A month later, Moynihan doubled down. “We bank everybody,” he said. “But the real question was about over-regulation, frankly.”
Since that blow-up, many major U.S. banks have retooled their policy statements to de-emphasize language on ESG and diversity, equity and inclusion.
Citi went a step further in June, abandoning a 7-year-old policy restricting firearms sales by its retail clients.
The OCC warned banks in September it would review “on a case by case basis,” lenders’ records of and policies and procedures “designed to avoid engaging in politicized or unlawful debanking.”
The agency added it would take “politicized” debanking into consideration when it reviews licensing filings and Community Reinvestment Act ratings.
“It is unfortunate that the nation’s largest banks thought these harmful debanking policies were an appropriate use of their government-granted charter and market power,” Comptroller of the Currency Jonathan Gould said in a statement Wednesday. “While many of these policies were undertaken in plain sight and even announced publicly, certain banks have continued to insist that they did not engage in debanking.

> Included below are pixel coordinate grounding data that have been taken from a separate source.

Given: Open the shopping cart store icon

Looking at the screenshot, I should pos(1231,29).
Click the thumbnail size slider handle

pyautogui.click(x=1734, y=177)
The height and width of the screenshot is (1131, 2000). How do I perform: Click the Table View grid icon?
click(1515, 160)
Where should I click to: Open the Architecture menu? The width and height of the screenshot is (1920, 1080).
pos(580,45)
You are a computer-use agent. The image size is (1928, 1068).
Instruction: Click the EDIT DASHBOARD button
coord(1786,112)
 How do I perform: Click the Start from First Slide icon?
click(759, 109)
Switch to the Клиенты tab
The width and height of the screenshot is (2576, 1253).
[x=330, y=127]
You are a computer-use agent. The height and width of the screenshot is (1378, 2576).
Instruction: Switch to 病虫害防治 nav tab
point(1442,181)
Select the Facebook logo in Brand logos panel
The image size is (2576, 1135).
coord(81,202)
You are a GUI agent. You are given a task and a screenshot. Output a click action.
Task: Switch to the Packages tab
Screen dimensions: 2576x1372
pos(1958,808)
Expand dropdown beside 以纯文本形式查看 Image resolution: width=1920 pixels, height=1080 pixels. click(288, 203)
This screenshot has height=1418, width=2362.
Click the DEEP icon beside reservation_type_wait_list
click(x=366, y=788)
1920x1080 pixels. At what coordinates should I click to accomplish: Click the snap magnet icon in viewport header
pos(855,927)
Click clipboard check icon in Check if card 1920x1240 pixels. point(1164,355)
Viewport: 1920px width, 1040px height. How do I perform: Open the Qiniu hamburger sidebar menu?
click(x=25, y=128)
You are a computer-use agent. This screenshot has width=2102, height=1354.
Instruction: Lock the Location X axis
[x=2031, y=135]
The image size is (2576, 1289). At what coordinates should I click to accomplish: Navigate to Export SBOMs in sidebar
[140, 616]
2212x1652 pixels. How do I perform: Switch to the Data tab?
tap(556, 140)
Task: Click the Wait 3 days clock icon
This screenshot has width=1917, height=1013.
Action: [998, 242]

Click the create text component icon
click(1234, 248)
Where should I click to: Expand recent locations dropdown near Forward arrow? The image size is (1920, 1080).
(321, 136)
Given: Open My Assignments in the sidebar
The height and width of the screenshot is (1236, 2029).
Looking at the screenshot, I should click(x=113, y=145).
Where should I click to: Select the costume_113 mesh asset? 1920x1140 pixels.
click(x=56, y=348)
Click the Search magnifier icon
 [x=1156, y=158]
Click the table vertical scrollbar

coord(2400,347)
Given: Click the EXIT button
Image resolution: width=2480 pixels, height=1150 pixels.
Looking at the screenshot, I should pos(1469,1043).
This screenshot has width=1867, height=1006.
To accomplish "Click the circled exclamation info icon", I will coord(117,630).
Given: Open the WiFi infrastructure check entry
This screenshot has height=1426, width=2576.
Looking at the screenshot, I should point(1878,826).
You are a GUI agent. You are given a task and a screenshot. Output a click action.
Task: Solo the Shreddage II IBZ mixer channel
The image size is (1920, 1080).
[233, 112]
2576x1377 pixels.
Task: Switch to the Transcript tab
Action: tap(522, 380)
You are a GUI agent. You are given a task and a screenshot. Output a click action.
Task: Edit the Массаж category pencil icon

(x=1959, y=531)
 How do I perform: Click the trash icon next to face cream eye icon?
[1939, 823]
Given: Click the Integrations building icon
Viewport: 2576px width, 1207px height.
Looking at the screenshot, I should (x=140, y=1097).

Going forward, the OCC will hold banks accountable for these actions and ensure unlawful debanking does not continue.”
The OCC is “still reviewing thousands of complaints to identify instances of political and religious debanking, which it will report on in due course and as appropriate,” the agency said Wednesday.
The report, however, lends credence to disclosures JPMorgan and Bank of America made last month.
BofA told the Securities and Exchange Commission it is “responding to demands and requests regarding ‘fair access to banking,’ including those resulting from” an executive order Trump issued in August, “which directed government agencies to review financial institutions’ policies and practices for providing, maintaining, or discontinuing financial products or services to certain clients or potential clients.”
In a blog post Thursday, Adam Levitin, a Georgetown University professor of law and finance, called the OCC report a “nothing burger,” adding the banks’ actions were “100% legal.”
“The OCC did not find any evidence of denial of services, just of heightened review for certain lines of business that pose reputational risk,” Levitin wrote. “There is no such thing as ‘unlawful debanking activities’ except debanking someone based on race (which would violate the Civil Rights Act of 1866).”
The Bank Policy Institute, a trade group representing banks, said Wednesday the industry “supports fair access to banking and is already working together with Congress and the administration to ensure banks are able to serve law-abiding customers.”
“It’s in banks’ best interest to take deposits, lend to and support as many consumers and businesses as possible to drive economic growth,” the BPI said, adding that it supports “recent regulatory efforts and clear and consistent standards that protect access to America’s banking system while maintaining sound risk management.”
Banks, during Trump’s first term, publicly distanced themselves from clients with ties to certain industries. Barclays, SunTrust (now Truist) and others agreed to stop financing private prison operators in 2019. Citi and Bank of America adopted more cautious policies toward financing firearms manufacturers and distributors in the wake of the 2018 Parkland, Florida, school shooting.
BofA, however, tweaked the language of its environmental and social risk policy in 2023, loosening restrictions pertaining to the firearms and energy sectors.
“Banking decisions should be based on individualized, objective and risk-based analyses, not politics or ideology,” the OCC said Wednesday.